California has enacted a major change regarding retention withheld from payments on private construction projects. Senate Bill 61, which adds Section 8811 to the Civil Code, provides:
- 5% Cap: retention is limited to five percent (5%).
- All tiers: The 5% cap applies to payments from an owner, from a general contractor, or from a subcontractor to a lower subcontractor (of any tier).
- Effective date: The law applies to all contracts “relating to a private work of improvement” that are “entered into on or after January 1, 2026.” In the case of master agreements, that means that project specific task or work orders entered into on or after January 1, 2026, will be subject to the cap.
There are two exceptions:
- Certain purely residential projects: The new law does not apply to a “residential project if the project is not mixed-use and does not exceed four stories.”
- Subcontracts: If the prime contract has a retention percentage rate lower than 5%, the retention percentage in first tier and all lower tier subcontracts cannot exceed the rate in the prime contract.
- However, this additional limitation on subcontract retention will not apply if “the general contractor or subcontractor who is soliciting bids gives notice that faithful performance and payment bond shall be required, and the subcontractor from which retention is being withheld subsequently fails to furnish a performance and payment bond issued by an admitted surety insurer.[1] The notice must be in writing and given “before, or at, the time that the bid is requested”[2]
Public projects have had similar limits on retention for a number of years. Beginning in 1999, Public Contract Code section 7200 has limited retention withheld from subcontractors to the same percentage withheld by the owner, subject to certain exceptions.
Effective January 2012, Public Contract Code section 7201 has limited retention on public projects to five percent unless the project owner has “made a finding prior to the bid that the project is substantially complex and therefore requires a higher retention amount than 5 percent and” the owner includes in its “bid documents details explaining the basis for the finding and the actual retention amount.”
Caltrans a number of years ago eliminated retention on federally funded transportation projects to comply with requirements of 49 CFR § 26.29, the federal regulations for disadvantaged business enterprises. In 2020, the Legislature enacted Public Contract Code section 7202 to codify Caltrans elimination of retention on transportation projects.

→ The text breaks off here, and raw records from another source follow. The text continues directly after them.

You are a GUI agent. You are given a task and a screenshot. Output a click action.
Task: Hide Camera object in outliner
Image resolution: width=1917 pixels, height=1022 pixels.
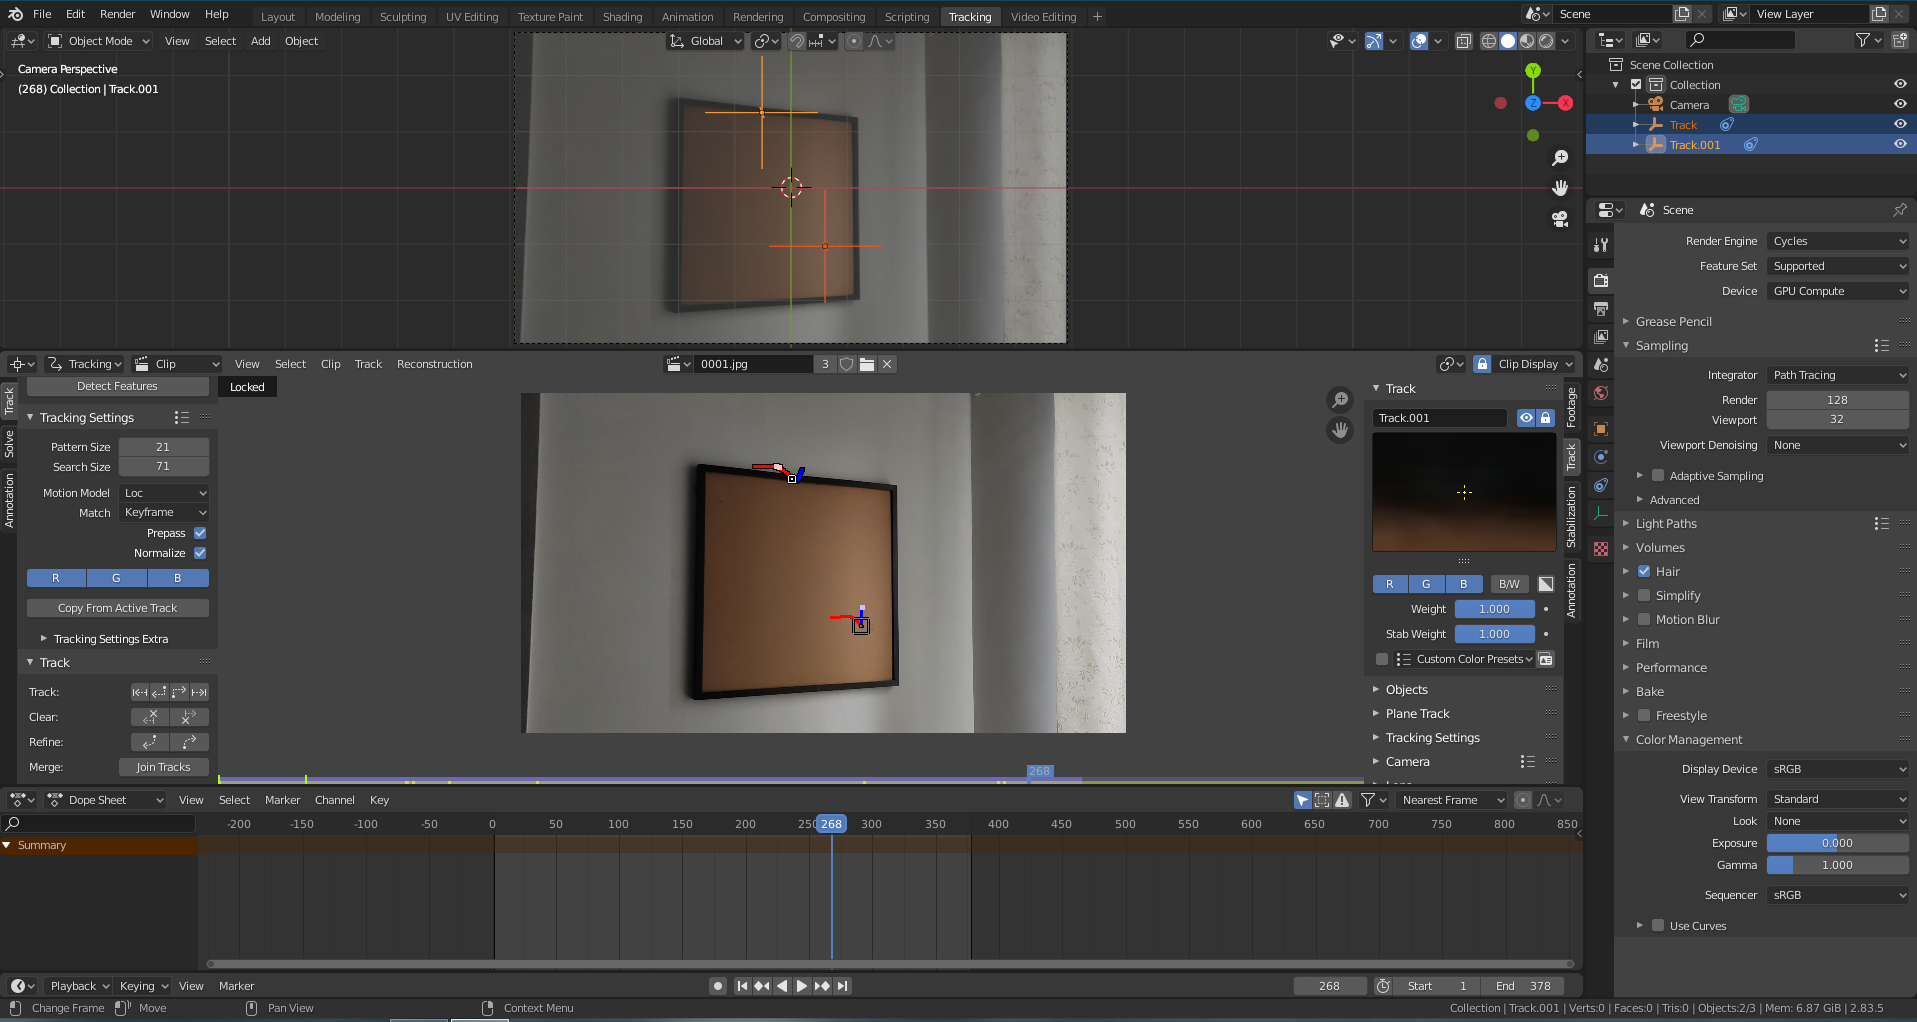pos(1899,105)
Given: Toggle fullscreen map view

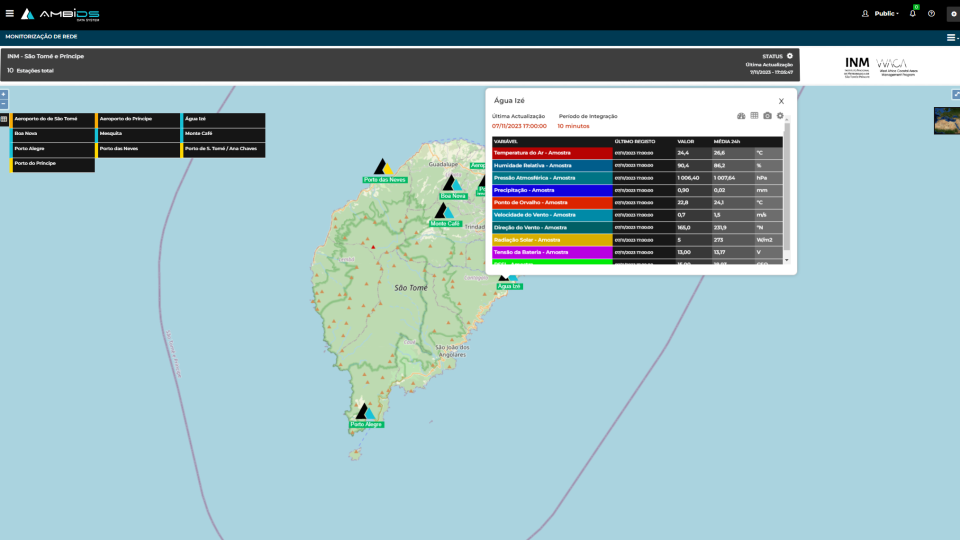Looking at the screenshot, I should coord(955,94).
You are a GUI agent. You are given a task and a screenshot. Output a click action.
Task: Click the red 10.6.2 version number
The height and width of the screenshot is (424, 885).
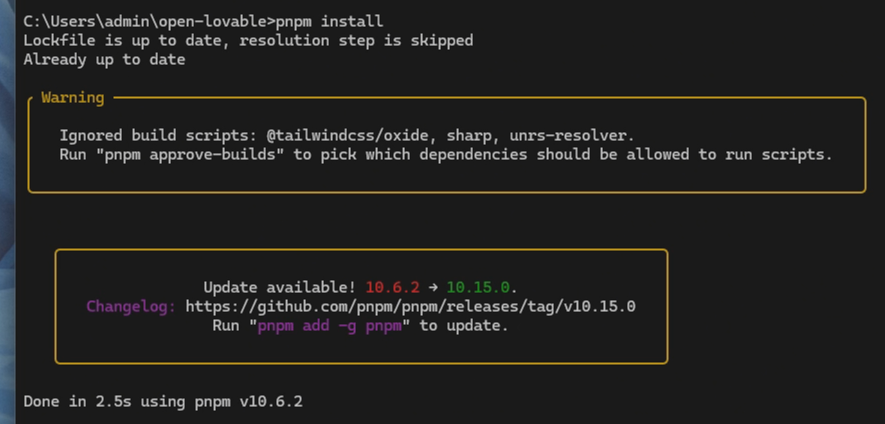[392, 287]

[1] An admitted surety is a “corporate insurer or a reciprocal or interinsurance exchange to which the Insurance Commissioner has issued a certificate of authority to transact surety insurance in this state.” Civ. Proc. Code § 995.120.
[2] Under Part 6 of Division 1 of the Civil Code, in which the new law is codified, “notice” is defined in a way that the Legislature probably did not intend to apply. Civil Code Sections 8106 and 8110 require that notice be given by certified mail/return receipt or registered mail, by personal delivery, or by service in the same manner as service of process in a lawsuit. Further, under Civil Code Section 8102, a notice must contain: “(1) the name and address of the owner or reputed owner. (2) The name and address of the direct contractor. (3) The name and address of the construction lender, if any. (4) A description of the site sufficient for identification, including the street address of the site, if any. If a sufficient legal description of the site is given, the effectiveness of the notice is not affected by the fact that the street address is erroneous or is omitted. (5) The name, address, and relationship to the parties of the person giving the notice.